Studio fix is my fav. and it gives excellent coverage.  1st make sure ur well moisturize let it sink well into ur skin cuz studio fix will pick up dry patches or go blotchy.  2nd i like applying it with a brush but if u use a sponge just buff it out with a brush ( 187or 182) whatever u have. Then 3rd spray ur face with lots of fix+ this takes the powdery look away and finishes ur makeup once u get it down it's a awsome product ur skin will look flawless just remember lots of moisturizer and wait a few minutes. Hope this helps.


----------



## LOCa (Apr 8, 2008)

Well I Have Oily Ance Prone SKin SO,
This Is What I DO:

I Use Aveena Soft Mosterizing Skin Lotion ( or something like that ) In A Tube Then After 30 Seconds Apply The Powder On First With A Little Concelor Brush Around My Eyes And Ish Then Use A Kabuki Thang For The Rest Of My Face. Goes Of Perfect For Me... Doesn't Look Powdery For Me Looks Like Foundation. 

And I Use The Blot Powder Every Two Hours Ish.

I Lalalalalove It.


----------



## CantAffordMAC (Apr 9, 2008)

I get what ur saying. I think I may try another foundation...this is my second studio fix.

I moisturize, then conceal, then use a sponge to apply my studio fix. it does look powdery and fix+ fixes that but I dont really use my fix+ i just wait like an hour and by then my face has added its own natural oils lol and it doesnt look powdery.

I dont feel like it gives me enough coverage though. I feel like its for people with perfect, blemish-free skin. because I have to CAKE it on to cover the nasty blemishes on my face and that bugs me. On the parts of my face thats blemish-free, it looks great though.

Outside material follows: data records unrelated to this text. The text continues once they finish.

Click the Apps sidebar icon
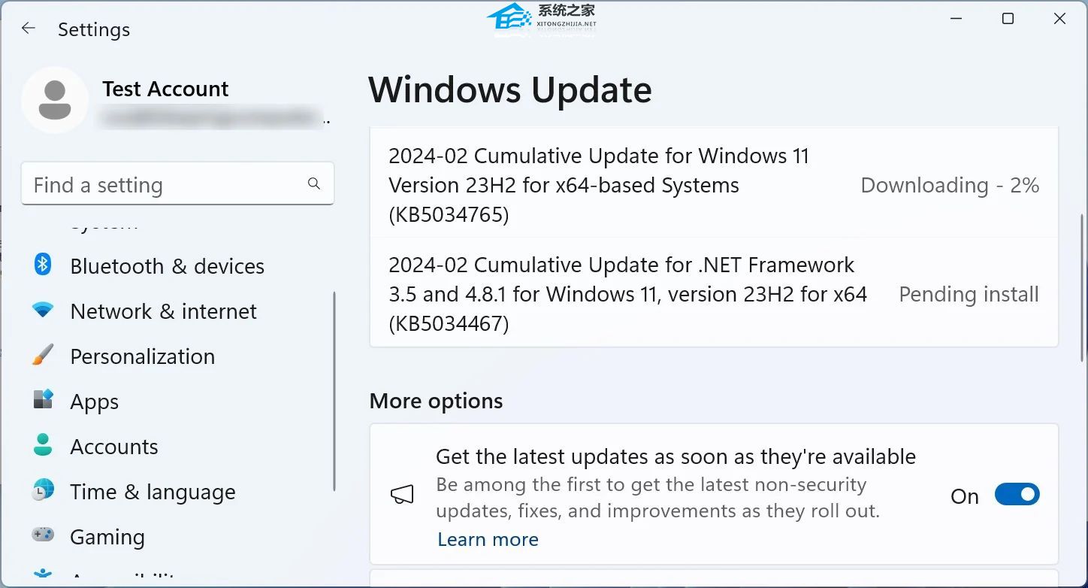Viewport: 1088px width, 588px height. click(43, 400)
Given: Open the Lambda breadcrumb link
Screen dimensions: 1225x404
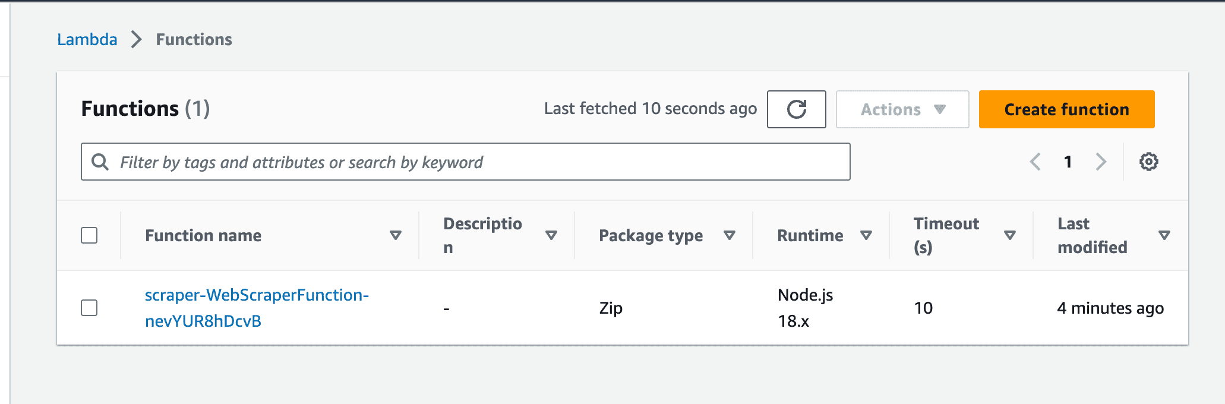Looking at the screenshot, I should click(x=87, y=39).
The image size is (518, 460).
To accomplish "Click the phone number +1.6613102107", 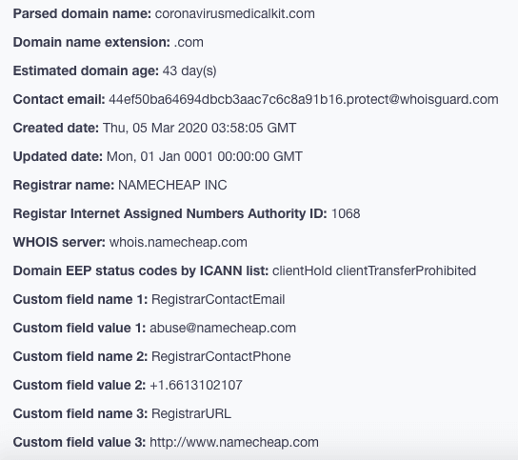I will coord(196,386).
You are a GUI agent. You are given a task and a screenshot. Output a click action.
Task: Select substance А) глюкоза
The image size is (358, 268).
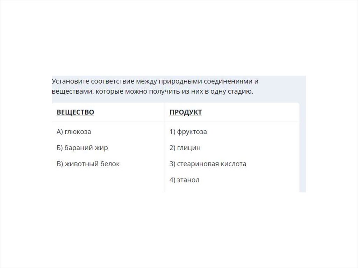click(x=74, y=132)
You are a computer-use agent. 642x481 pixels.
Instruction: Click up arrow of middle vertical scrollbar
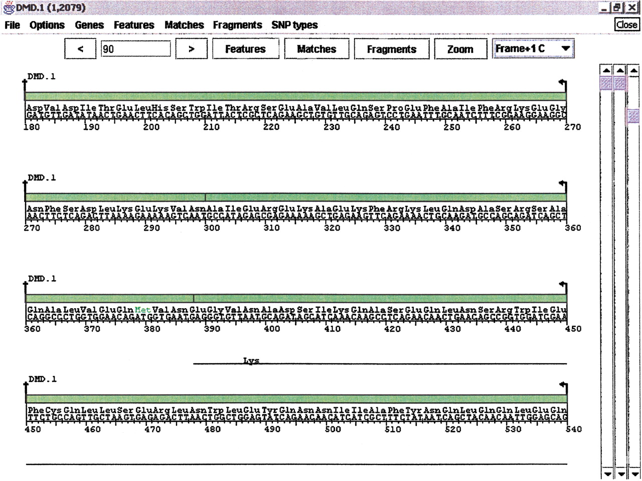[620, 71]
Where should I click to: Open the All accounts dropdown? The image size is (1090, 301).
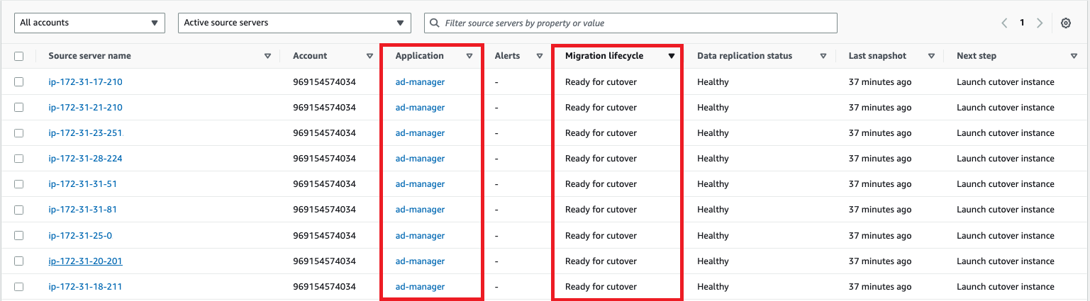pyautogui.click(x=89, y=23)
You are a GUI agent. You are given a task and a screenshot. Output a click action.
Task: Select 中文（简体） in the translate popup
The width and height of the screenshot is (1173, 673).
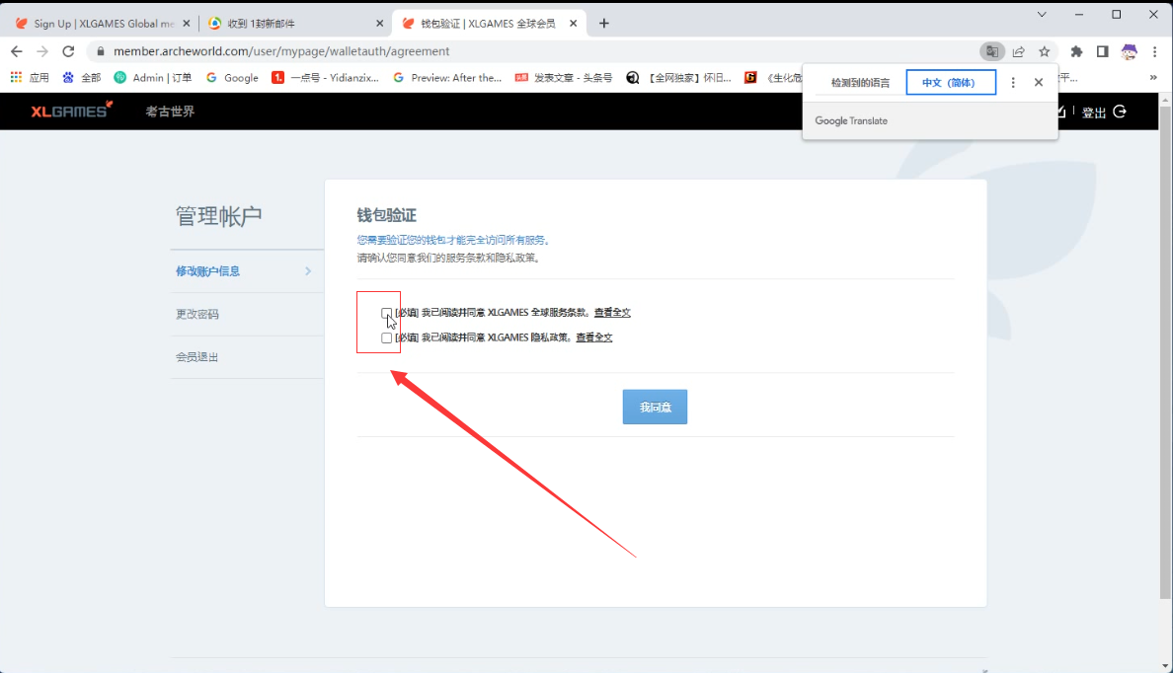(x=950, y=83)
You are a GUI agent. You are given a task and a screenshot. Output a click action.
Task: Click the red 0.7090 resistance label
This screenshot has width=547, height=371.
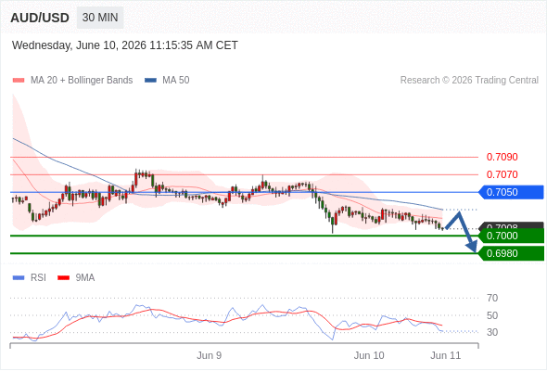coord(502,157)
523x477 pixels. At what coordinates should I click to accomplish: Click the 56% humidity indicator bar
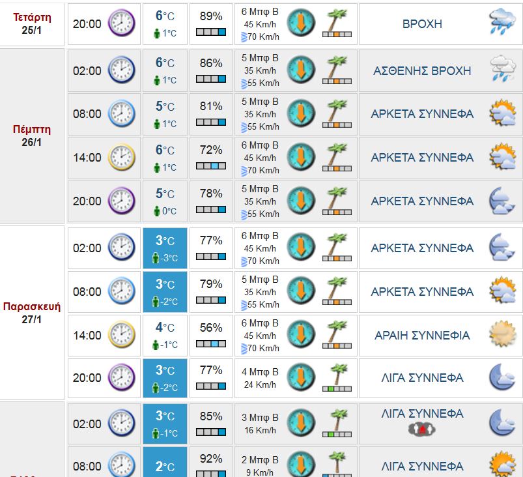[210, 343]
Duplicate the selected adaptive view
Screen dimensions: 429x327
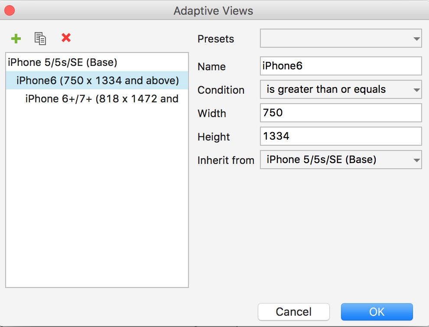[x=40, y=39]
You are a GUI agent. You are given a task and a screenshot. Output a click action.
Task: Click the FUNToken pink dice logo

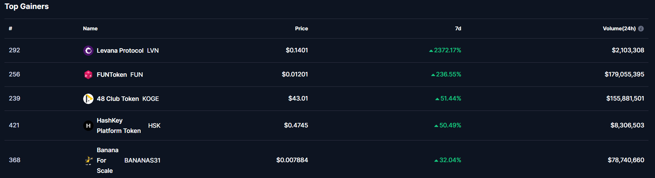(x=88, y=75)
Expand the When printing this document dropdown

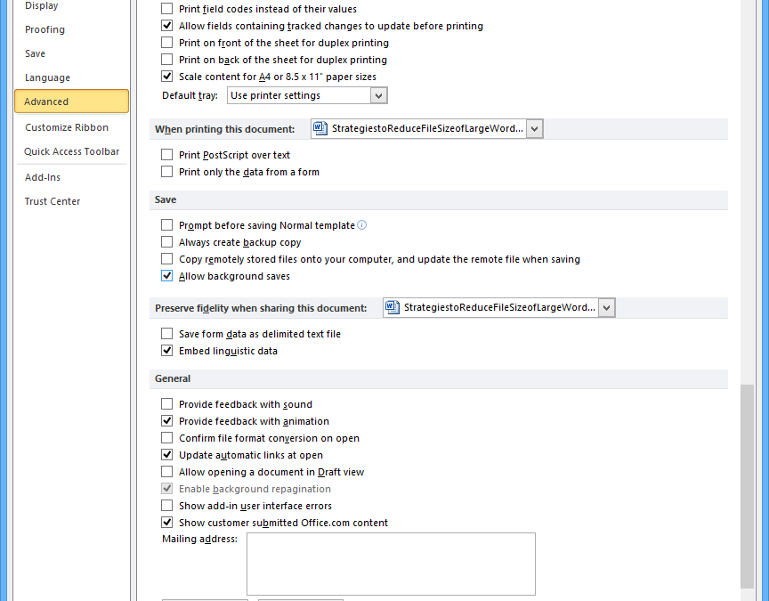[534, 129]
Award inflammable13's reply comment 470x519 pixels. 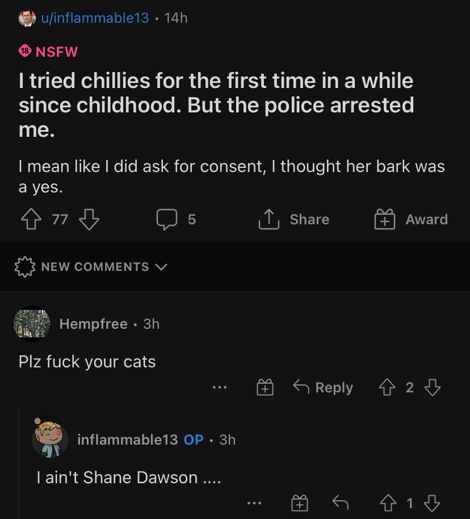[299, 503]

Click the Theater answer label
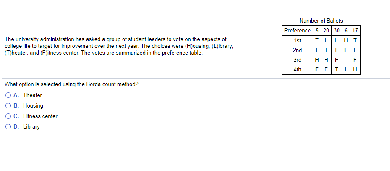pos(33,95)
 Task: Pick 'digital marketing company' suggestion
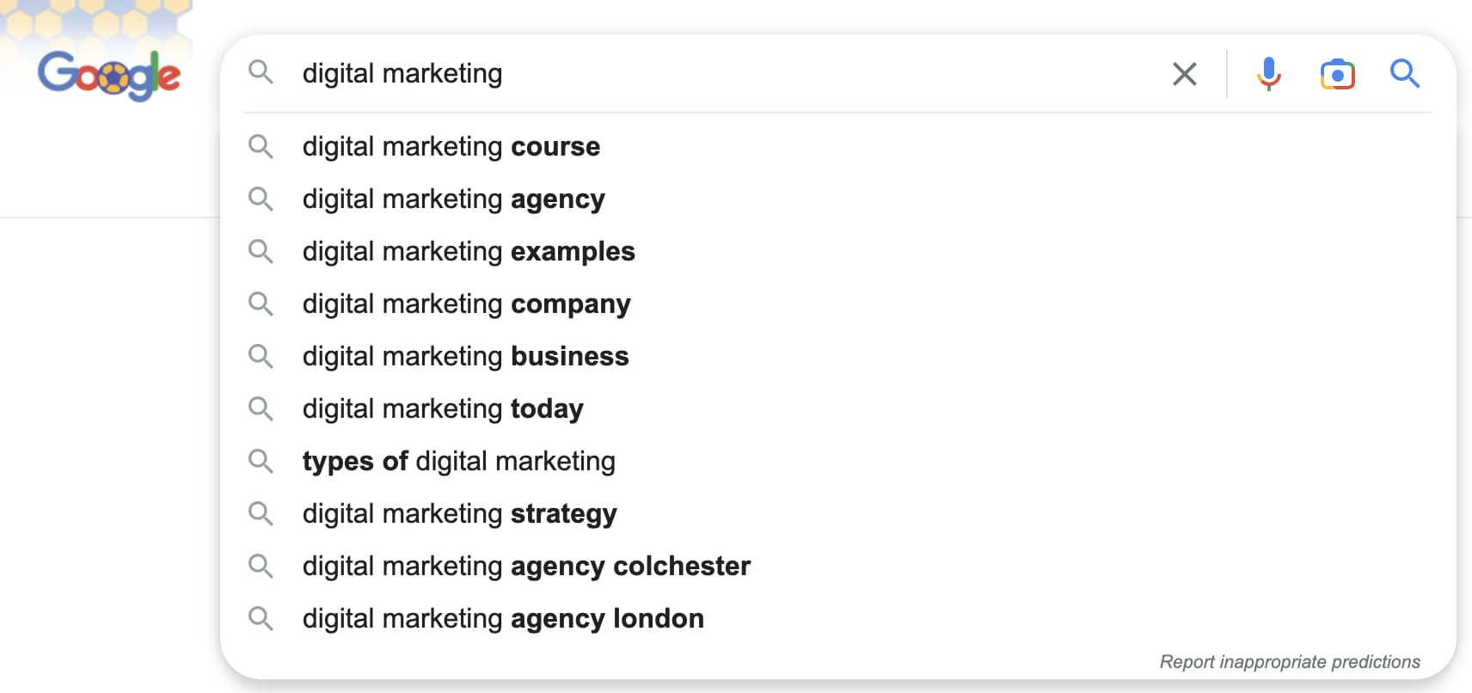(x=466, y=304)
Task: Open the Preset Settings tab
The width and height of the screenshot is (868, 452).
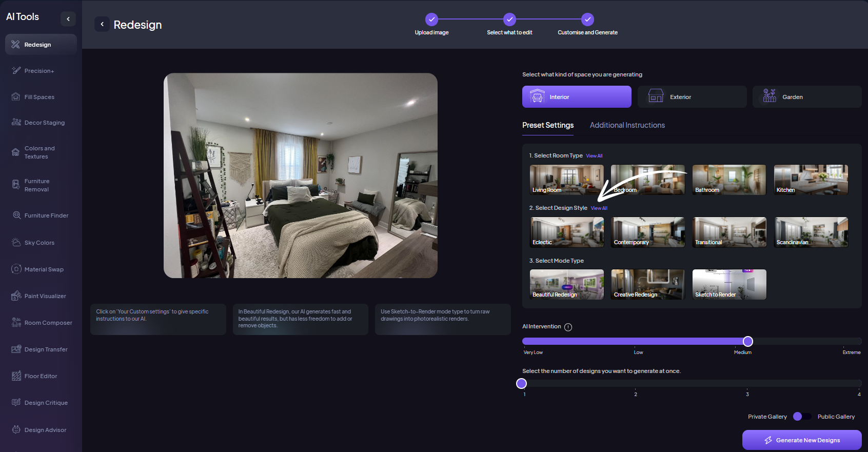Action: pos(548,125)
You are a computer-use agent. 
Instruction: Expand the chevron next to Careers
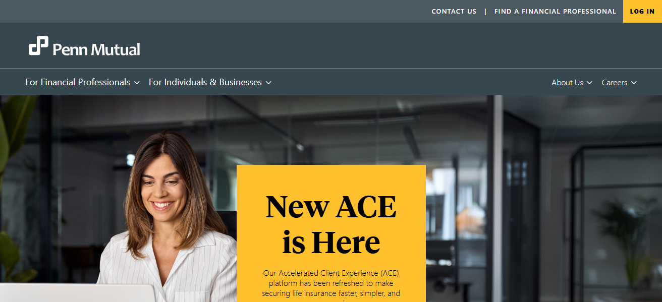634,83

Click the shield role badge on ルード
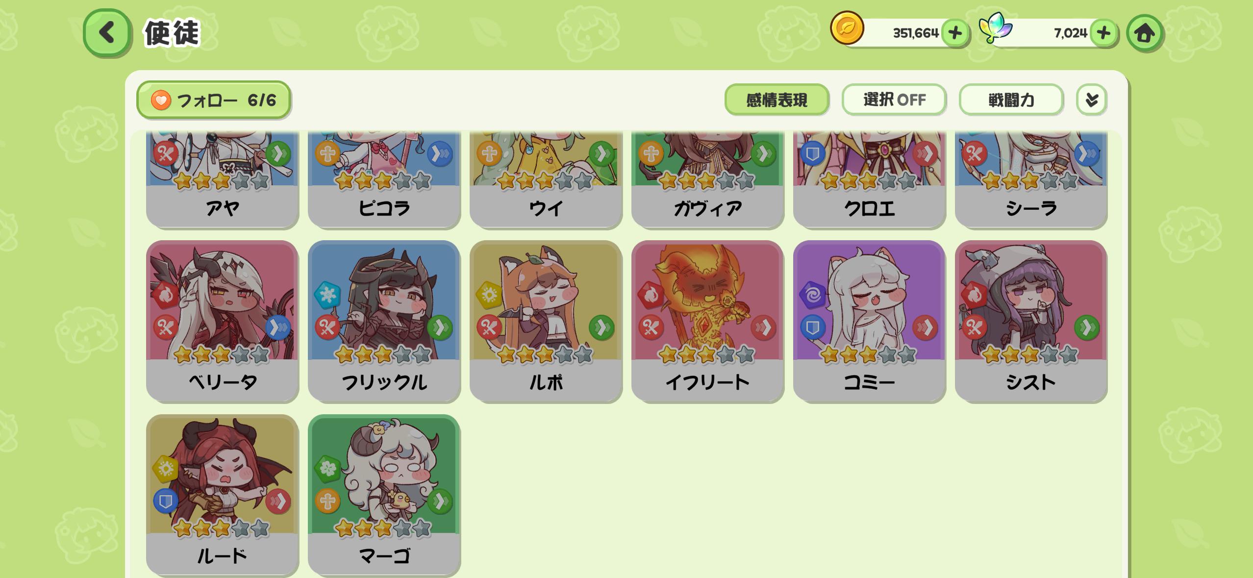point(166,501)
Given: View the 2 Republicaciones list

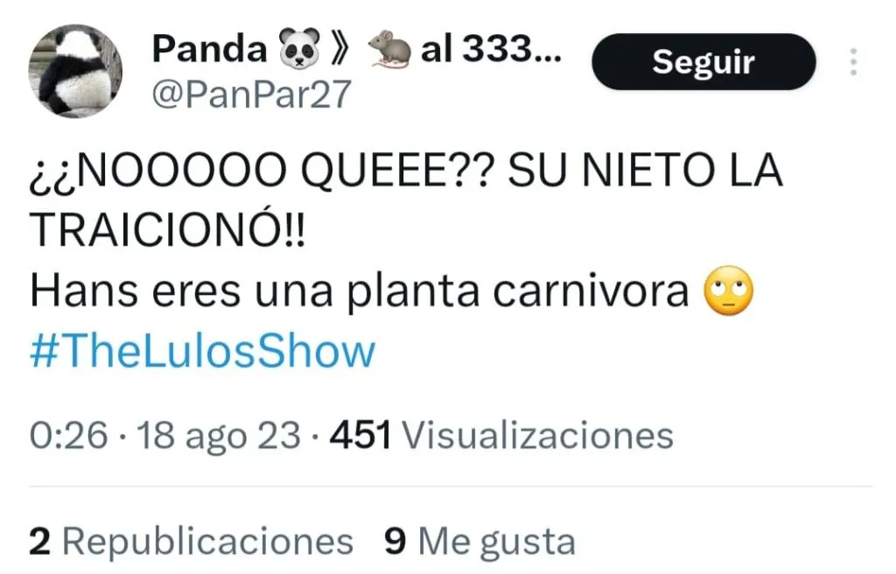Looking at the screenshot, I should (x=191, y=541).
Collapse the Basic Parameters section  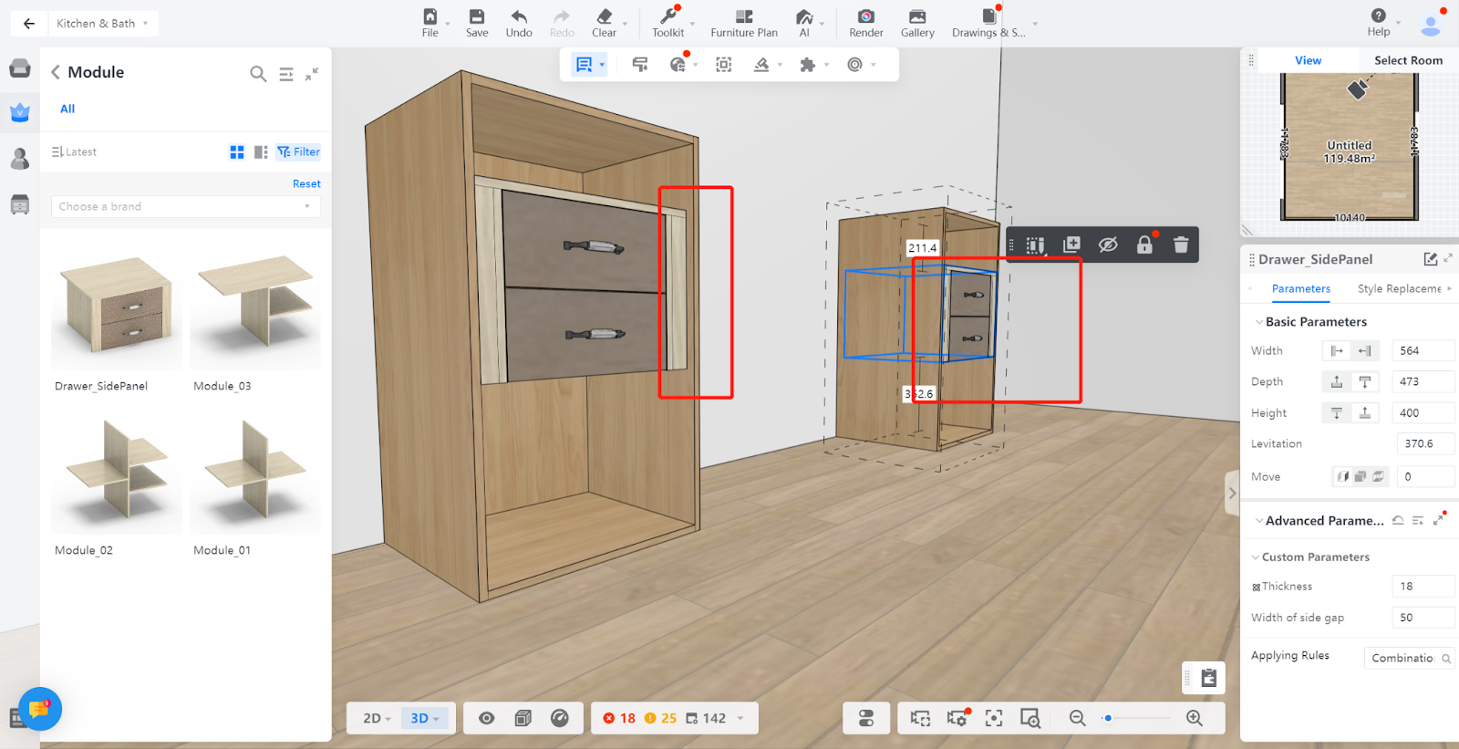point(1259,322)
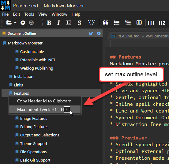This screenshot has width=169, height=164.
Task: Create a new document with plus icon
Action: point(23,23)
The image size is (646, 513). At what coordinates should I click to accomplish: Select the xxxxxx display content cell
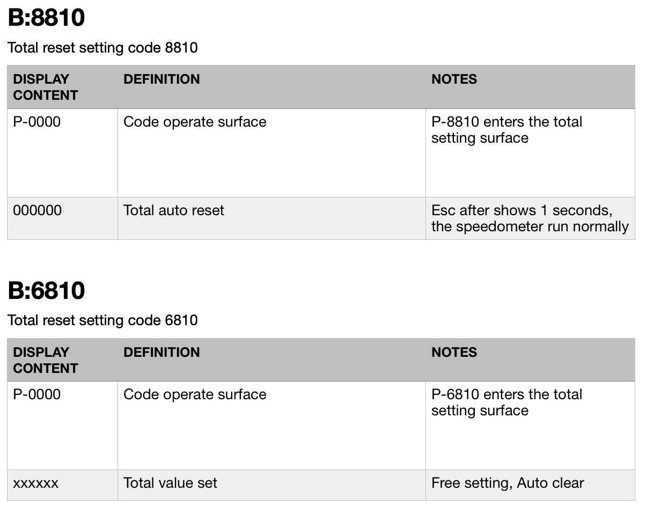36,483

 I've tried the 187 brush too.....didnt make much of a difference for me


----------



## MACATTAK (Apr 9, 2008)

^^ I always conceal after I apply the foundation.  It seems that if I do it before, I'm just taking it off when I put on the foundation.  I always have to conceal no matter what foundation I use though....boo!


----------



## enjoybeingagirl (Apr 9, 2008)

I use studio fix and definitely do not have picture perfect skin ... I use select cover up over any blemishes, red spots, dark eye circles, ect.  For my under eye area I mix it with a bit of moisturizer to get a creamier consistency.  I find that the select cover up does not get cakey and allows the studio fix to lay nicely on top.  I use the Smashbox #19 to apply my studio fix.  I do not think it is the best brush to use so I am going to replace it with a MAC brush eventually. 

I use Bare Escentuals mineral veil under studio fix to control oil and smooth my skin and spray Clinique Moisture Surge Face Spray Thirsty Skin Relief when I have applied my concealer and foundation.  I think the spray definitely helps with the powdery appearance.  I am going to switch to Fix+ when the Clinique runs out.


----------



## flowerhead (Apr 9, 2008)

i find that it goes on better without moisturising cream, it can make it look uneven. i use a moisturising toner then apply studio fix with a powder sponge (the one that comes with it is awful) & it looks nice & matte all day.


----------